WHAT IS BEING ASKED. Return the following from the records below: each line, word for word, starting with the line that contains "The width and height of the screenshot is (1292, 924)." and going on through the line that contains "Task: Open a New InPrivate window", with nothing outside that range.

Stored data
= = = = =

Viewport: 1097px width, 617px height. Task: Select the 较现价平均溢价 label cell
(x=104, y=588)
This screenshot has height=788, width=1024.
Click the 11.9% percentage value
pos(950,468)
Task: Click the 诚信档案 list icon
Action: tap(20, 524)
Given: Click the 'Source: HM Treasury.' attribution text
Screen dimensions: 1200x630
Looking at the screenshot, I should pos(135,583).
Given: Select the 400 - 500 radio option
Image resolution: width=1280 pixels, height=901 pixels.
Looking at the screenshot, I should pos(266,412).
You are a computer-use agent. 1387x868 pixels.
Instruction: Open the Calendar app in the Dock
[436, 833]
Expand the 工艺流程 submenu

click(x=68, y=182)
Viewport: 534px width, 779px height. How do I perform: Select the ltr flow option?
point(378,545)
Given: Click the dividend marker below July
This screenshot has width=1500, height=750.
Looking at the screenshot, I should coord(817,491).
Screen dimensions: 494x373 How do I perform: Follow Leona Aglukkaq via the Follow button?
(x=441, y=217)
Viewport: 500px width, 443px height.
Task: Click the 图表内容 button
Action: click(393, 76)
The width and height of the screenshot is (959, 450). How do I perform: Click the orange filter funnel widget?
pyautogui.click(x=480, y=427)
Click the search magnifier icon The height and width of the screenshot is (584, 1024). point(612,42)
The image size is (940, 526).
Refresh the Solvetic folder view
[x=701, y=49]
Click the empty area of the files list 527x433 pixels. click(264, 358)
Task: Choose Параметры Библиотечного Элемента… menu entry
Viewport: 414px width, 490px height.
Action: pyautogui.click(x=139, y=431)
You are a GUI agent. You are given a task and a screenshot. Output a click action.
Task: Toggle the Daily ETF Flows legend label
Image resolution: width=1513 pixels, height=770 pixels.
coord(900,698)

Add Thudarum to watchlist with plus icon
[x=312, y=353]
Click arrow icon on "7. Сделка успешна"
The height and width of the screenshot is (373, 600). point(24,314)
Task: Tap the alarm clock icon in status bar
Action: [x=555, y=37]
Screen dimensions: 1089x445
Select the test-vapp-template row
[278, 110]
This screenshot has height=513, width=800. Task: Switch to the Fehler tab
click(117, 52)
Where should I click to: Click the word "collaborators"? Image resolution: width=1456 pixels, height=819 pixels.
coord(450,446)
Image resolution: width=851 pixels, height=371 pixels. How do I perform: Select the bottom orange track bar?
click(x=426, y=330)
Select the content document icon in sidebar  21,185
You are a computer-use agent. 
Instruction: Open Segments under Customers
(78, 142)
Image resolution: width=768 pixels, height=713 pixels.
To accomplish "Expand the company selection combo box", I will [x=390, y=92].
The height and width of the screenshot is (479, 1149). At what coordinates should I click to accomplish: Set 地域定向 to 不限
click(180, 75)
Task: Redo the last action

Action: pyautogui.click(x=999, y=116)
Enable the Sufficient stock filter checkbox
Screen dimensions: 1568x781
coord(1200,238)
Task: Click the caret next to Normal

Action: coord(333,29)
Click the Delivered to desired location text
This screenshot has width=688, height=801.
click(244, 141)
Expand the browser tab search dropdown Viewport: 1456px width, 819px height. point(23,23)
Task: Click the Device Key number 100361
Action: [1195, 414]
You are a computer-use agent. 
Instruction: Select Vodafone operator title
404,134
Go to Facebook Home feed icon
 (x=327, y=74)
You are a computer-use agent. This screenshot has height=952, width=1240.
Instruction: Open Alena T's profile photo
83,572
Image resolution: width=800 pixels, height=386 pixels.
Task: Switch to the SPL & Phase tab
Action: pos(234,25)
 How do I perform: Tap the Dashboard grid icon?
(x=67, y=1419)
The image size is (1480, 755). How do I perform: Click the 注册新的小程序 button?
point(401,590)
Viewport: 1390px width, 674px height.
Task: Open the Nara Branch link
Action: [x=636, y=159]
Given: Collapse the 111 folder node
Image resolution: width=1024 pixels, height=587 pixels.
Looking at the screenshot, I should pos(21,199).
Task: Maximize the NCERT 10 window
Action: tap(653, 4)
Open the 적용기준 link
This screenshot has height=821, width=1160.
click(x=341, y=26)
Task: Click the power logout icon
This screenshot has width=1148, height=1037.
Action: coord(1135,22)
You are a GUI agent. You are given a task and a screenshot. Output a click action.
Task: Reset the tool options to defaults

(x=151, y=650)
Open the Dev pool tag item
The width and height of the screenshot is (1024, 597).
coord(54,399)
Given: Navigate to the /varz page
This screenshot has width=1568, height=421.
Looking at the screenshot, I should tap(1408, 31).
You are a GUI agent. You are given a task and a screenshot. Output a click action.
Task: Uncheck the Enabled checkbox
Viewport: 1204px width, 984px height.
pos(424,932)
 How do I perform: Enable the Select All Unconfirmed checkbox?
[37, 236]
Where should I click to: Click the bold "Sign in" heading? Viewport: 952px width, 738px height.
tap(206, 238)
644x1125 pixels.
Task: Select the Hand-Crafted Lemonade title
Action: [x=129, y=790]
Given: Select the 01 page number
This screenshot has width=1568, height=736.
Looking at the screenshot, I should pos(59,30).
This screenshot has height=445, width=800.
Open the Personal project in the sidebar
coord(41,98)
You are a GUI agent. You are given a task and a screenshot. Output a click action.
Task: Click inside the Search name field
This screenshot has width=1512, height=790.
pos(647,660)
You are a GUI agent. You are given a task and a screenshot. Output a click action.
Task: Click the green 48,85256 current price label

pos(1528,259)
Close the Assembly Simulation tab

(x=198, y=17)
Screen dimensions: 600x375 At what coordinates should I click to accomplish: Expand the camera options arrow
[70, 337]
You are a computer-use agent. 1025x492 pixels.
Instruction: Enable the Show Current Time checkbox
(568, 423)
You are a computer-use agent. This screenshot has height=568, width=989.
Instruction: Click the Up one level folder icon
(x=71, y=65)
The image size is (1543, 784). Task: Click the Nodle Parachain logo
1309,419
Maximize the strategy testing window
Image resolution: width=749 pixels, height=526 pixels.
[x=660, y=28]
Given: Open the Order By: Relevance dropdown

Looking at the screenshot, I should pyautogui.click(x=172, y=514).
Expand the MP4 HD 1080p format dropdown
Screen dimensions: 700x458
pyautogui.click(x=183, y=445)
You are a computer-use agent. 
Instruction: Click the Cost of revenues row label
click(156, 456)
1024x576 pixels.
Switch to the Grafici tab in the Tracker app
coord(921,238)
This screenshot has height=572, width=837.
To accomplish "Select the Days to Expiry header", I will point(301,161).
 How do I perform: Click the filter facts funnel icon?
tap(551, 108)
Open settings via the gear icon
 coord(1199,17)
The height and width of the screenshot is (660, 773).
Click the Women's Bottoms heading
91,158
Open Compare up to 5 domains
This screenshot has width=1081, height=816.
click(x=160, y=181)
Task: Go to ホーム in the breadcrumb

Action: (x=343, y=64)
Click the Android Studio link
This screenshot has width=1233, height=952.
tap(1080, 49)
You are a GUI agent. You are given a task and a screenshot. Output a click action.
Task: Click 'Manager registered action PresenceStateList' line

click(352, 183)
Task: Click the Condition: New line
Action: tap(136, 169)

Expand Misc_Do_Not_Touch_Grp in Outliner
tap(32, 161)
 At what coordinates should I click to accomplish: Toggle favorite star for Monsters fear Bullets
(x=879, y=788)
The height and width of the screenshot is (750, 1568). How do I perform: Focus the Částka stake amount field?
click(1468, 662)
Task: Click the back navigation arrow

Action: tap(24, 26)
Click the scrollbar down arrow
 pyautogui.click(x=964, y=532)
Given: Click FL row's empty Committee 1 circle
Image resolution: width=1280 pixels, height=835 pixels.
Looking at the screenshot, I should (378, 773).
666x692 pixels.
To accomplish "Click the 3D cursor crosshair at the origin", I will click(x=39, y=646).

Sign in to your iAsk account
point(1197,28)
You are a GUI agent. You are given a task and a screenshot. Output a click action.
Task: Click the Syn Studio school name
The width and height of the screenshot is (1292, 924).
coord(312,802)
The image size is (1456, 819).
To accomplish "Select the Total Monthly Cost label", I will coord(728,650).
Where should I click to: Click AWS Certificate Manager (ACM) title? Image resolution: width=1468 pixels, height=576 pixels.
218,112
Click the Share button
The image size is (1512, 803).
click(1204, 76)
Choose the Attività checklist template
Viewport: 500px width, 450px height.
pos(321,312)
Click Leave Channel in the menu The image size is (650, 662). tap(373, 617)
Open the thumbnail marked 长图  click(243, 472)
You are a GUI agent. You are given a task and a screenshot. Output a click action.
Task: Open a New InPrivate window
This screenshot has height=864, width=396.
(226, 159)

= = = = =

PROBLEM SOLUTION.
The width and height of the screenshot is (1292, 924).
coord(312,802)
The image size is (1456, 819).
To accomplish "Select the Total Monthly Cost label", I will coord(728,650).
Where should I click to: Click AWS Certificate Manager (ACM) title? Image resolution: width=1468 pixels, height=576 pixels.
218,112
Click the Share button
The image size is (1512, 803).
click(1204, 76)
Choose the Attività checklist template
Viewport: 500px width, 450px height.
pos(321,312)
Click Leave Channel in the menu The image size is (650, 662). tap(373, 617)
Open the thumbnail marked 长图  click(243, 472)
You are a GUI agent. You are given a task and a screenshot. Output a click action.
Task: Open a New InPrivate window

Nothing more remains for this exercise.